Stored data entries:
Start of Block

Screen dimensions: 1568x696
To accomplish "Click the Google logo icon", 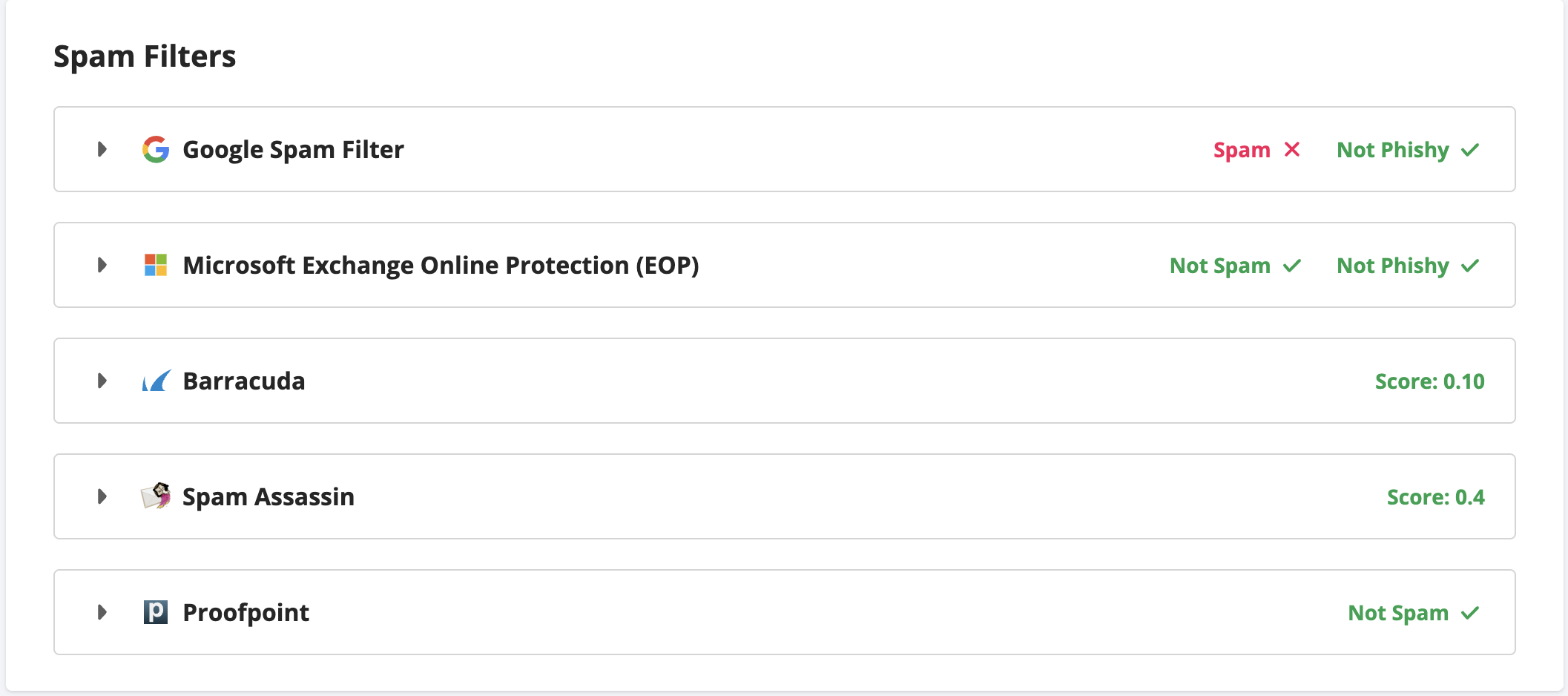I will point(156,149).
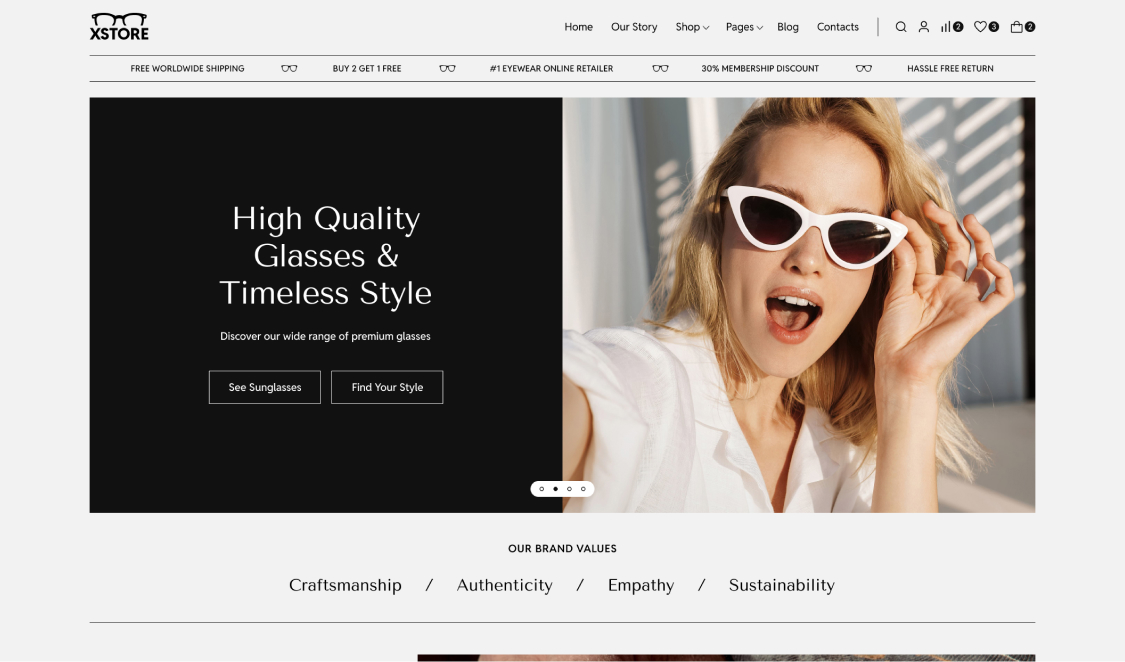This screenshot has width=1125, height=662.
Task: Open the search magnifier icon
Action: [x=900, y=27]
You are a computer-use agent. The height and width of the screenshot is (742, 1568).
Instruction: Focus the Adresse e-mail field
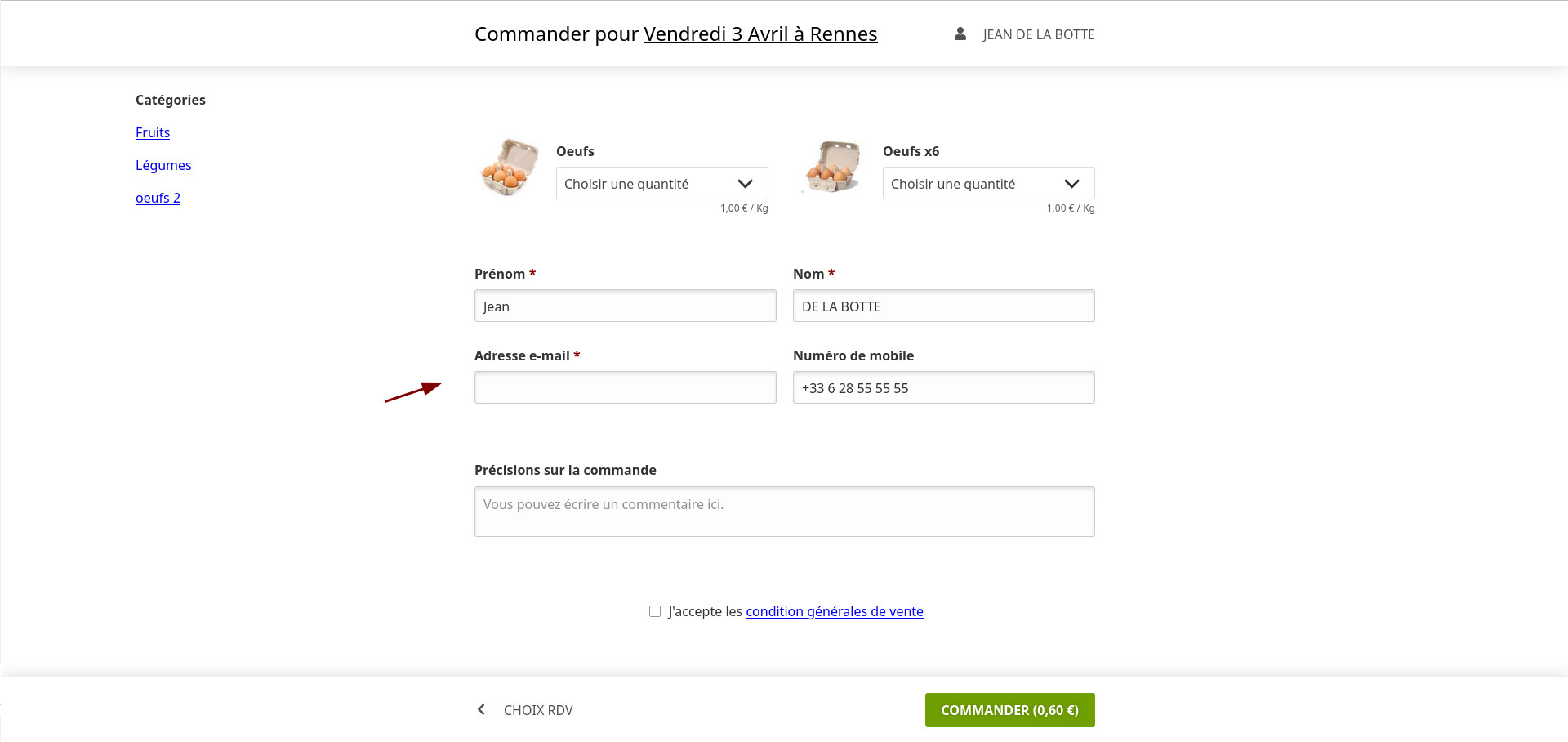click(625, 387)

End of Block

**DIRECTIONS**
The answer must be an exact copy of the lines from the one containing "You are a computer-use" through the last line of the records, with no pictures included.

**RESPONSE TO THIS EXERCISE**
You are a computer-use agent. The height and width of the screenshot is (742, 1568).
Instruction: Focus the Adresse e-mail field
click(625, 387)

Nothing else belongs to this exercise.